Here is a copy of an email that my dad composed to Stella Ambler’s office, MP for Mississauga, Ontario, Canada.
My dad is really trying to do everything in his power to bring awareness to this growing epidemic and hoping to get “the people in charge” on the bandwagon to make it known that this is REAL and something needs to change!!!
As you can see the e-mail was sent on June 28 2015 and we have yet to hear anything back.
Just thought I would share this with anyone who cares to try and bring some more awareness to this subject!!
Great e-mail Poppa I am proud to be your daughter!! ❤
I am writing you as a gravely concerned parent regarding the health of our 28 year old daughter. We have been trying to get help from our family physician and many other medical professionals for the last 3 years. This has cost us personally tens of thousands of dollars plus the concern and anguish that accompanies the illness.
It has cost our daughter her health and her job as she is so unwell she cannot work.
There is a total denial by our Canadian Medical community and all levels of government as to the epidemic proportions of this issue.
This illness has been so misdiagnosed that it has allowed thousands of Canadians to grow sicker and sicker.
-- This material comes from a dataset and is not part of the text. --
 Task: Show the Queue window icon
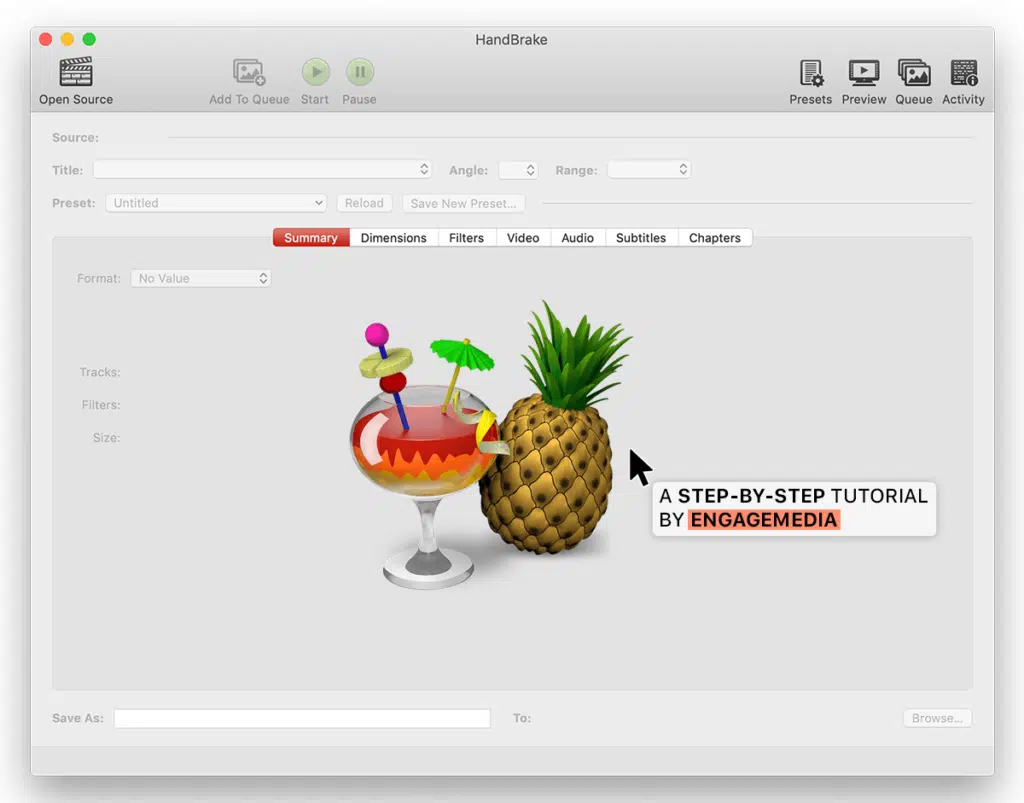click(x=914, y=73)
We recently confirmed through testing in a California lab that our daughter has a number of co-infections that have been transferred by a tick in her system. Our test here simply state that she hasn’t contracted Lyme disease (which she actually has). All the blood test show that her system is totally in disarray but still all the doctor can basically say is she has fibromyalgia. This is catch word for we don’t know.
It is as of today that we hope our daughter is on the road to recovery. My wife and daughter have embarked on a road trip to New York State to see a absolutely amazing doctor who is helping over a thousand Canadians and many Americans.
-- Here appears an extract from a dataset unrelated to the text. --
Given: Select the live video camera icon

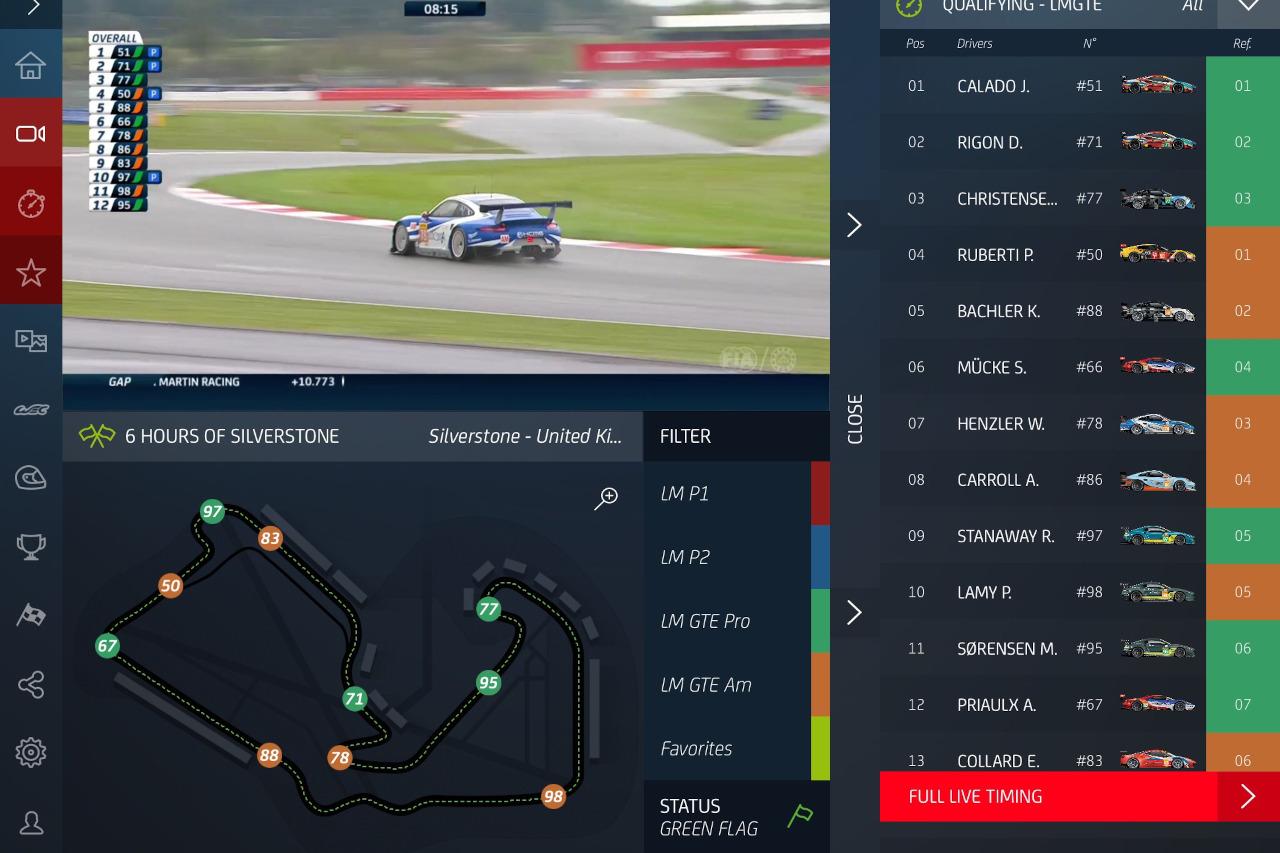Looking at the screenshot, I should (x=31, y=132).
Even with the American doctors help we have an extremely hard time here at home getting any level of support form any MD. As soon as you mention tick illness they all run for the hills and basically leave you to your own devices.
We are not unfamiliar with this disease. My sister was confirmed to have this a little over a year ago. She was initially bitten in her front yard in Thornhill area and misdiagnosed as a spider bite. She has had an absolutely terrible time for over a decade trying to get help from the medical community here in Canada. It wasn’t until she actually went to New York that she has began the road to recovery, even now she suffers immensely from Herxing which is a side effect of the protocol that has been compared to chemo therapy and possible even worse.
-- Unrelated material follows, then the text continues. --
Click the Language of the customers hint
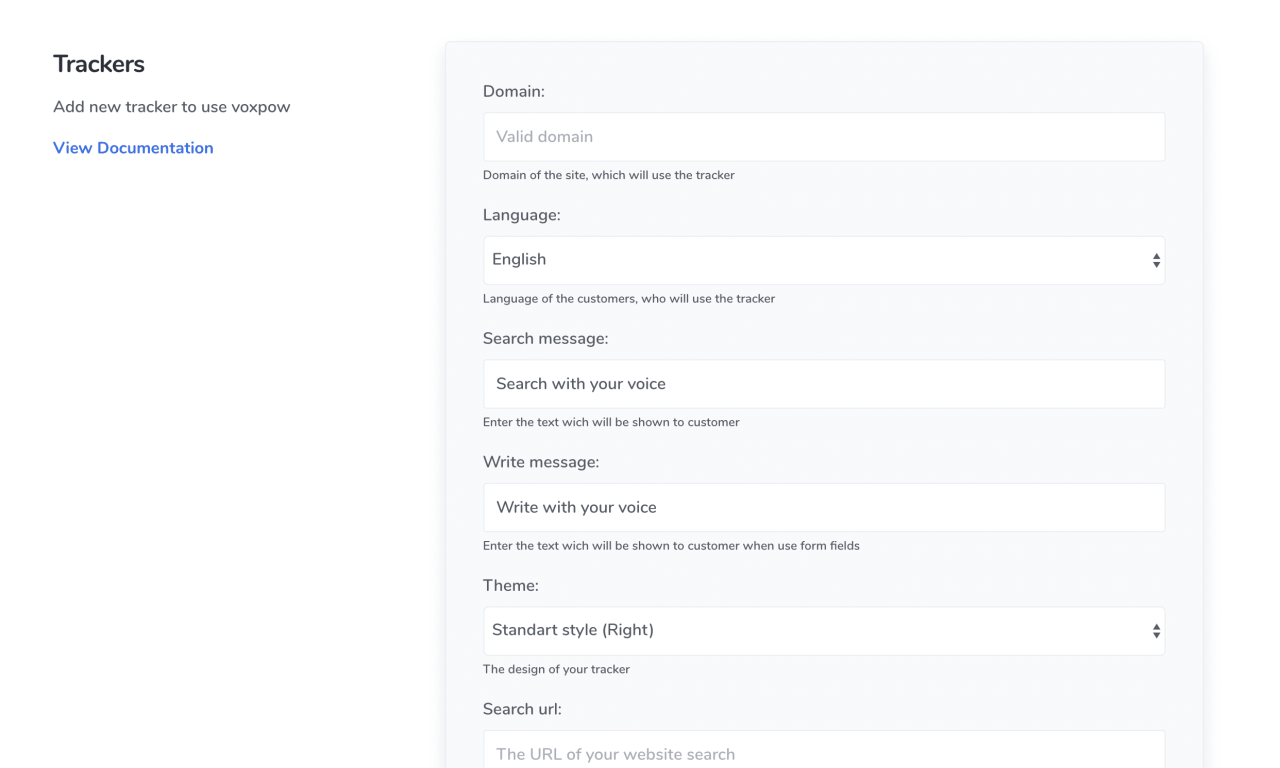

We as Canadians need to step up and take notice that this is a real problem that has to be dealt with immediately.
This is in all our backyards and people need to be warned so precautions can be taken.
Please help bring this message into the Lyme Light.
Please take a look at our daughters blog at alittlebitoflaura.com
I have only just scratched the surface of what I want to get across to you. We have so much information that it is overwhelming.
This needs to be a starting point so that we can move to towards awareness and a possible cure.